= The Morning Show (Minnesota Public Radio) =

Radio program

The Morning Show, initially called The Morning Program and then for a time A Prairie Home Entertainment and A Prairie Home Morning Show, was a weekday morning drive-time radio program produced in St. Paul, Minnesota and broadcast on Minnesota Public Radio's KCMP and other stations of the MPR network.

The Morning Program first aired in 1969 on Minnesota Educational Radio with host Garrison Keillor and engineer/sidekick Tom Keith, known on the air as Jim Ed Poole. Keillor eventually began to parody MPR's then-classical playlist by playing pop music. The initial deviation from the classical playlist was the Beach Boys' "Help Me, Rhonda." In 1971, it adopted the name A Prairie Home Morning Show.

Keillor's good-natured sense of humor is credited with allowing him to expand the playlist. Efforts by classical music purists to remove The Morning Program from the MPR network continued until the mid-1980s, however.

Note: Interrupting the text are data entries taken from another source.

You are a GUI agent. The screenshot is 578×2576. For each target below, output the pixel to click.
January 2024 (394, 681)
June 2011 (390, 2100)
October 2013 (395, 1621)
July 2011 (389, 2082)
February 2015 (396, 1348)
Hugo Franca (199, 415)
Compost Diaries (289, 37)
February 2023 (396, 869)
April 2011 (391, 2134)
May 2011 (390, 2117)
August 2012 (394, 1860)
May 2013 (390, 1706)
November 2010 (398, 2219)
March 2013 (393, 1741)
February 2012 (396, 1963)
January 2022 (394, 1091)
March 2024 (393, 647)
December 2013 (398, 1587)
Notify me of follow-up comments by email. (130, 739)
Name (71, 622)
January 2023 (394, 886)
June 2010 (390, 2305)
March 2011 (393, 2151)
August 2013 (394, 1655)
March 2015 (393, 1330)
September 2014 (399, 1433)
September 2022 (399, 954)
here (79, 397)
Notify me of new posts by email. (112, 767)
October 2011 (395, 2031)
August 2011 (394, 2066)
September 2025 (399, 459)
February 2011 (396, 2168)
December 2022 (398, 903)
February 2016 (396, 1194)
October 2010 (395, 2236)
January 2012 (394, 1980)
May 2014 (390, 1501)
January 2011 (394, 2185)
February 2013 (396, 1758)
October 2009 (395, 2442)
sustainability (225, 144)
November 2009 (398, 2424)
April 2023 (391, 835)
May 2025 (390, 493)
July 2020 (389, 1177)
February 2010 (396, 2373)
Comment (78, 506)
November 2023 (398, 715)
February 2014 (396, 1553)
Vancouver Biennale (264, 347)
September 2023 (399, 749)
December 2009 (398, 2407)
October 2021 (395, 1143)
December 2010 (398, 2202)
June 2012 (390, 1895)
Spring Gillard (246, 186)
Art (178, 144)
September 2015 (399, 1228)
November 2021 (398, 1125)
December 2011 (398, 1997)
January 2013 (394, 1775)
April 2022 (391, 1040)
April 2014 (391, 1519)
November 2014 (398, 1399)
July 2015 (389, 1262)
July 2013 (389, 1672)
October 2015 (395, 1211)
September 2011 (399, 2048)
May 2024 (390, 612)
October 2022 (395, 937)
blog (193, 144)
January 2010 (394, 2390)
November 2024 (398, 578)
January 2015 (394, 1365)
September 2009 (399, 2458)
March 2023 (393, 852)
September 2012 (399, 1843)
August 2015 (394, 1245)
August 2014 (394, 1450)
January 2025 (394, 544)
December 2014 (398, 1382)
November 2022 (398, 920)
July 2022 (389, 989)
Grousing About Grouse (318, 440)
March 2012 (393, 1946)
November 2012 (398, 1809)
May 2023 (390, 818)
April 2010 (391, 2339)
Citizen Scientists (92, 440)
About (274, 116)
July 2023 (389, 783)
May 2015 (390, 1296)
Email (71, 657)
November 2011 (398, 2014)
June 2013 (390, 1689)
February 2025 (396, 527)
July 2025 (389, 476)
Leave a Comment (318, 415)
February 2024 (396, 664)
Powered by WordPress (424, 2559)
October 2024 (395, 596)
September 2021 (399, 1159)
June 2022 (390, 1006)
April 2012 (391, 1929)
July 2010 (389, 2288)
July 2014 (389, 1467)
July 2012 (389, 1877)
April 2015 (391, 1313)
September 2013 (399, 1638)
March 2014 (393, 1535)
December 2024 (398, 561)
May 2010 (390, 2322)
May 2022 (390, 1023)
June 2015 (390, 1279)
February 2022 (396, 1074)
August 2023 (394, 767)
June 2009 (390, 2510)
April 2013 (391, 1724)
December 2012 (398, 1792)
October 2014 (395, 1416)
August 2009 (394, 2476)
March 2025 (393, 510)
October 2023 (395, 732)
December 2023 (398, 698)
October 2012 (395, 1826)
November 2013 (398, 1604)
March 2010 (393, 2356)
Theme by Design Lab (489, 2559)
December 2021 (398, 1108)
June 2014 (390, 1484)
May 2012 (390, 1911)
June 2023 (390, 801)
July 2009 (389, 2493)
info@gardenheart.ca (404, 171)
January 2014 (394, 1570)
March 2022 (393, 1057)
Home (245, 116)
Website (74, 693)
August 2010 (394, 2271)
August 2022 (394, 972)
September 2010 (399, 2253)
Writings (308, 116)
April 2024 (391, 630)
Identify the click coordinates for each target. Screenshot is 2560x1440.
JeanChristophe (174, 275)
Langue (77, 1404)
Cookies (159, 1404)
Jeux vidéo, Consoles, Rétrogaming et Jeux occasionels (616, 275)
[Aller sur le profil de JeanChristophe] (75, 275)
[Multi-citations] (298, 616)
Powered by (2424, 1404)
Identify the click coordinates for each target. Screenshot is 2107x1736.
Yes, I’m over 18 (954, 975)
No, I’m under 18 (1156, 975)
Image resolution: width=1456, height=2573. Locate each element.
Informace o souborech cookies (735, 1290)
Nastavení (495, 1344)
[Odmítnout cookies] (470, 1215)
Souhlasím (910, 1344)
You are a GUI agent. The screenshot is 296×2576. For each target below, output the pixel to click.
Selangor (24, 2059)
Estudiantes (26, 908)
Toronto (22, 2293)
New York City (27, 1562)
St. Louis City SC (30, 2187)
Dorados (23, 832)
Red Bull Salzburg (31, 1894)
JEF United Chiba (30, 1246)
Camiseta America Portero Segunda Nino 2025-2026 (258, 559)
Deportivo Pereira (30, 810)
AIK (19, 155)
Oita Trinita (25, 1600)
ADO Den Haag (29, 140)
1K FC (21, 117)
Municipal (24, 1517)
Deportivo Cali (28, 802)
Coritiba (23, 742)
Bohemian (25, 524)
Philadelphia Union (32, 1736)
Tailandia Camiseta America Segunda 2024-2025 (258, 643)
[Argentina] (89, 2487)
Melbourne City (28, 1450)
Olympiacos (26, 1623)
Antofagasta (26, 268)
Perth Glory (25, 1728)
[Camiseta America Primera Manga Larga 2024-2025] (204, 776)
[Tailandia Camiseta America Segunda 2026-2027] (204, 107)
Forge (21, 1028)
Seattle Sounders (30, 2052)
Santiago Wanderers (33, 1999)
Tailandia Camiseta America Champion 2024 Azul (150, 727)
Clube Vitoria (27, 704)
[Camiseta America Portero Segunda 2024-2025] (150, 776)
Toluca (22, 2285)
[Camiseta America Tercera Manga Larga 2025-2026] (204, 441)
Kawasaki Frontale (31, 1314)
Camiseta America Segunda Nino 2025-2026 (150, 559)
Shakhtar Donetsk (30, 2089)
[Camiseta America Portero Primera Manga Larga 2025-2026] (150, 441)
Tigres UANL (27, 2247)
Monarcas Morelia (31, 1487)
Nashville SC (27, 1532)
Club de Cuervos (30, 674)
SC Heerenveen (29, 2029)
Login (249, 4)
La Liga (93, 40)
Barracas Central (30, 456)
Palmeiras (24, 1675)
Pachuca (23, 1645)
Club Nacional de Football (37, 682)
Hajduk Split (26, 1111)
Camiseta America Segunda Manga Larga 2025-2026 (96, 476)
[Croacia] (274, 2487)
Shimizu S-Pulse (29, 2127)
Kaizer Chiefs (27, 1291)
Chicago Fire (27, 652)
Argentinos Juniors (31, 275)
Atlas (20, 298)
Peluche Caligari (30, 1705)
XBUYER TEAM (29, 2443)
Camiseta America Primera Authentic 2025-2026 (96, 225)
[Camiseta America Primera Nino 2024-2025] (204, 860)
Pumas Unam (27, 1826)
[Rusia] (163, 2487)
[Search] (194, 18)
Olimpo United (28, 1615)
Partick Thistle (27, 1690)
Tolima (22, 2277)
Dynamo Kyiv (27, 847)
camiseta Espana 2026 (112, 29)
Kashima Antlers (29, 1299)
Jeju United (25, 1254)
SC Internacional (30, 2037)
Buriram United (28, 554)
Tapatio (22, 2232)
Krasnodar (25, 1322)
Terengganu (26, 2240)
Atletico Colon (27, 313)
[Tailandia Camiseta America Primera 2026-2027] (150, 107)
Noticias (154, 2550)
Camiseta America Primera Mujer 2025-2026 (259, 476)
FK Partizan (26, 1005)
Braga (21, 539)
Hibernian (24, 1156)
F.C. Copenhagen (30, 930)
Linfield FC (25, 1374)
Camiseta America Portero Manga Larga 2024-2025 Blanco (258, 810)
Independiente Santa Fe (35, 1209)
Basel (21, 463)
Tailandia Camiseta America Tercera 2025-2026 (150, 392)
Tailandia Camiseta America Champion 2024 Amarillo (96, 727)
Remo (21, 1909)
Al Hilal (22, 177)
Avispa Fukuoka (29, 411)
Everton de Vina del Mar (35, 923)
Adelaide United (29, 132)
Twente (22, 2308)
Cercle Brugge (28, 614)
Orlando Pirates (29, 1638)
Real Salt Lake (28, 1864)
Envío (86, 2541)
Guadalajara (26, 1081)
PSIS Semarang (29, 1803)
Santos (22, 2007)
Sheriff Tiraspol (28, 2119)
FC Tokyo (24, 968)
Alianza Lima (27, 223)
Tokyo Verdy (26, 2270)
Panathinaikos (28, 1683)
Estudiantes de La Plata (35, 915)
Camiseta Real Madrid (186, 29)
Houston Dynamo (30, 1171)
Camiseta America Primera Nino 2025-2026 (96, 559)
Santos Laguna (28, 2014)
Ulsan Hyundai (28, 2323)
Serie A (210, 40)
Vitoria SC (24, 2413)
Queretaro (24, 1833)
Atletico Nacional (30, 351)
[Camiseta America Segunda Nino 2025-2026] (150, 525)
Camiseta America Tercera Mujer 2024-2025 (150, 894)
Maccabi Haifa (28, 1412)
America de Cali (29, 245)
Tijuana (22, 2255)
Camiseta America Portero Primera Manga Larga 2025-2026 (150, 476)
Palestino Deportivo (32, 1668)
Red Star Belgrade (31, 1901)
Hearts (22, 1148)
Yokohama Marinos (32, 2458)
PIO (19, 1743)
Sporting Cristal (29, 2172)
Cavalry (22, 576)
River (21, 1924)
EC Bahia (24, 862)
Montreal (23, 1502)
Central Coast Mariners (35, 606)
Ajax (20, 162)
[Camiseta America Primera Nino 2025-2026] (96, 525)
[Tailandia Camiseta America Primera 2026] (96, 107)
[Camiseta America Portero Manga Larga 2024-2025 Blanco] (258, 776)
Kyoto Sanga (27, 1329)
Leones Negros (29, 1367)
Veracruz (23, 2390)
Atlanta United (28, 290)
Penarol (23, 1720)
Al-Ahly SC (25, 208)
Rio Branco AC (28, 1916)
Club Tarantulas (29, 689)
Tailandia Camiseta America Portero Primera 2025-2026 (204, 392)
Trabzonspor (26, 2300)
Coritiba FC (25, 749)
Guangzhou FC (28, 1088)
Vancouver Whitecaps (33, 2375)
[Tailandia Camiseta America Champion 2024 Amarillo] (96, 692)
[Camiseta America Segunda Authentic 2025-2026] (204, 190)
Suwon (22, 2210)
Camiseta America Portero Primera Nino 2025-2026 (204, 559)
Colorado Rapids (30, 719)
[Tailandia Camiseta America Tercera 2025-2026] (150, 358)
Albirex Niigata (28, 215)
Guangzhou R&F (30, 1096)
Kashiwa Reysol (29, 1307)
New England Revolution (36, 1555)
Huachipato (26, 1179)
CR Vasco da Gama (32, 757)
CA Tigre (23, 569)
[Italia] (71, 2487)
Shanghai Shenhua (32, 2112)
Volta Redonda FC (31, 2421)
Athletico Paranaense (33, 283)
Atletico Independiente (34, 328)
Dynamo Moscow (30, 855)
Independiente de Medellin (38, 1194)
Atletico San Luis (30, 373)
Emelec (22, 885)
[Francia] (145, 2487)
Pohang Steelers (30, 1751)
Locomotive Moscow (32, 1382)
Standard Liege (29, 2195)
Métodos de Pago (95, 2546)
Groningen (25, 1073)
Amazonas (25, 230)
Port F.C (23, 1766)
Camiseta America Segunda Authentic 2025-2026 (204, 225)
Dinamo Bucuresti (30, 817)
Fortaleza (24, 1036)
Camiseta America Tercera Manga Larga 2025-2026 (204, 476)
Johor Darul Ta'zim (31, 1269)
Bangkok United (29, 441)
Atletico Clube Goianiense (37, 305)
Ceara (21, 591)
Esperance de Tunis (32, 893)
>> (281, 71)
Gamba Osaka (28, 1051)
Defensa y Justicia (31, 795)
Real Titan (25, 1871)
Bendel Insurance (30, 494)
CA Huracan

The program was best known for offering an eclectic selection of recorded music, ersatz "commercials" for fantastic products, and interviews with imaginary characters. The program also eventually featured live in-studio performances by local and nationally known musicians.

Keillor's success with his new live Saturday radio program A Prairie Home Companion, and a desire to spend more time with his writing career, led him to leave The Morning Program in 1983, whereupon Dale Connelly joined Jim Ed Poole as co-host. The program was eventually renamed The Morning Show.

On October 15, 2008, Keith announced his intention to retire on December 11. The Morning Show was discontinued after a final live performance at the Fitzgerald Theater in St. Paul that morning.

On December 12, Connelly began producing an online and HD radio service for MPR centered on The Morning Shows playlist and called "Radio Heartland."